## [TASK GOAL]
Lines after the one containing "This screenshot has width=1260, height=1055." are to be omitted; print exactly each line from the start of the records up to and including it.

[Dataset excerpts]
- - -

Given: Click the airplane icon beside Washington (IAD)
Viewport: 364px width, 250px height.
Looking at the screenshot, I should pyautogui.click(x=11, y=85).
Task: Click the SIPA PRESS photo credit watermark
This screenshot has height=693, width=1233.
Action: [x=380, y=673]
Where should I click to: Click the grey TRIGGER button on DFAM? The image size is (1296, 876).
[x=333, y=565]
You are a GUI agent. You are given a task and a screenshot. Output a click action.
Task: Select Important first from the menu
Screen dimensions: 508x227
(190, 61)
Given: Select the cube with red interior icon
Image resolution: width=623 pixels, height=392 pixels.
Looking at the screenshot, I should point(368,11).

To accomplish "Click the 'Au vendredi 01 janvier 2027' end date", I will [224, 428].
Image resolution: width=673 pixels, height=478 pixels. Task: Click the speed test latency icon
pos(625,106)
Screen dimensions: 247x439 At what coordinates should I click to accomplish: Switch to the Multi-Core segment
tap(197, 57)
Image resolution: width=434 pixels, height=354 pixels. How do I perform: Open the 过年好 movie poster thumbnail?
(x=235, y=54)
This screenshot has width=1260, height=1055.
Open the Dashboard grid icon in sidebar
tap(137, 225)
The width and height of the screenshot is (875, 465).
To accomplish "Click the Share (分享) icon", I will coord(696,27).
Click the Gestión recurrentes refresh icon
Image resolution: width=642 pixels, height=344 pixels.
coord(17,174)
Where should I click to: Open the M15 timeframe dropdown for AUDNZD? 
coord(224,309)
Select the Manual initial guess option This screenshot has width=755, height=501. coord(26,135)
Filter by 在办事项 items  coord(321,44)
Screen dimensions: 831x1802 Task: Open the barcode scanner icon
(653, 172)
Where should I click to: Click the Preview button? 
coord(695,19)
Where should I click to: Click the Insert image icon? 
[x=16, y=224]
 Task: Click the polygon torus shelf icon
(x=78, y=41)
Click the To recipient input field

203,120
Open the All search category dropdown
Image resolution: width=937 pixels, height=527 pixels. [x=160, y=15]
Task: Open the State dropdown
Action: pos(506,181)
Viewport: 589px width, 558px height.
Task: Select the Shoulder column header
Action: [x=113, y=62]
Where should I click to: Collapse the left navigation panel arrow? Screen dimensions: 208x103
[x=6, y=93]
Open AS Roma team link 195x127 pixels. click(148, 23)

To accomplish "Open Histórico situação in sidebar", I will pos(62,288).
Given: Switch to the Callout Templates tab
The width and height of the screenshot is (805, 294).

- - -

## [WRITTEN ANSWER]
Given: Click the airplane icon beside Washington (IAD)
Viewport: 364px width, 250px height.
Looking at the screenshot, I should pyautogui.click(x=11, y=85).
Task: Click the SIPA PRESS photo credit watermark
This screenshot has height=693, width=1233.
Action: [x=380, y=673]
Where should I click to: Click the grey TRIGGER button on DFAM? The image size is (1296, 876).
[x=333, y=565]
You are a GUI agent. You are given a task and a screenshot. Output a click action.
Task: Select Important first from the menu
Screen dimensions: 508x227
(190, 61)
Given: Select the cube with red interior icon
Image resolution: width=623 pixels, height=392 pixels.
Looking at the screenshot, I should point(368,11).

To accomplish "Click the 'Au vendredi 01 janvier 2027' end date", I will [224, 428].
Image resolution: width=673 pixels, height=478 pixels. Task: Click the speed test latency icon
pos(625,106)
Screen dimensions: 247x439 At what coordinates should I click to accomplish: Switch to the Multi-Core segment
tap(197, 57)
Image resolution: width=434 pixels, height=354 pixels. How do I perform: Open the 过年好 movie poster thumbnail?
(x=235, y=54)
This screenshot has width=1260, height=1055.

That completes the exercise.